Record set —
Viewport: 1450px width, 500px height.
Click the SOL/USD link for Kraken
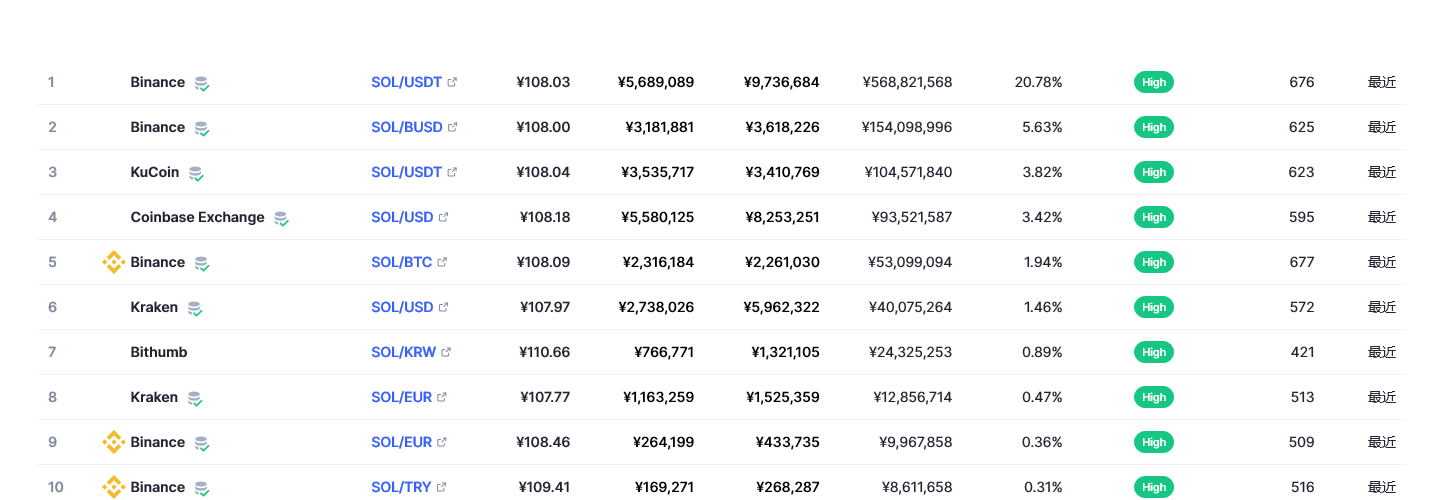pyautogui.click(x=402, y=307)
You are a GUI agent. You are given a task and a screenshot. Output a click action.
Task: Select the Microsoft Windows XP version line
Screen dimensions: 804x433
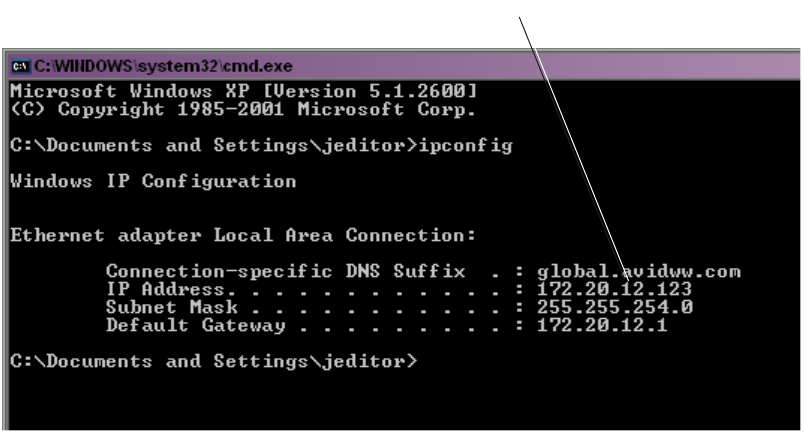click(244, 91)
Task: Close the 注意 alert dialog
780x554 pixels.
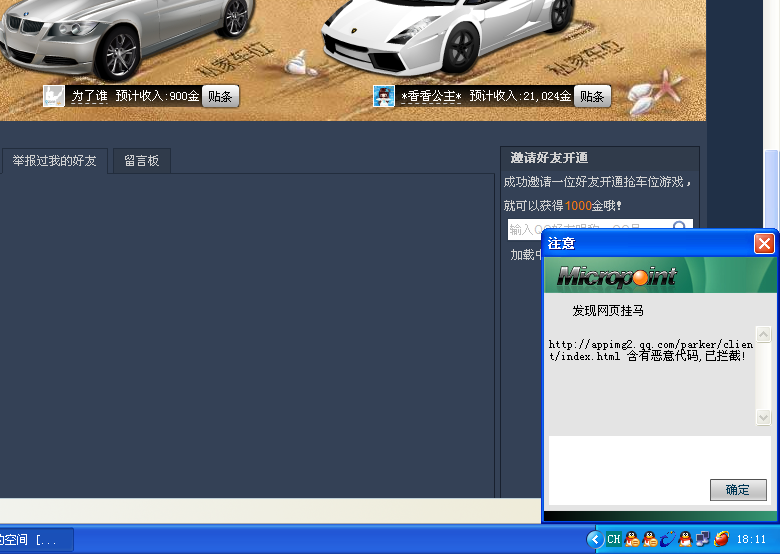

Instructions for the task — Extract everything above, from the line containing "You are a GUI" down through the last of the entries, and copy it word for word. Leave the pictures out of your answer.

Problem solution —
You are a GUI agent. You are given a task and a screenshot. Output a click action.
Task: Select the Microsoft Windows XP version line
Screen dimensions: 804x433
click(244, 91)
Task: Close the 注意 alert dialog
780x554 pixels.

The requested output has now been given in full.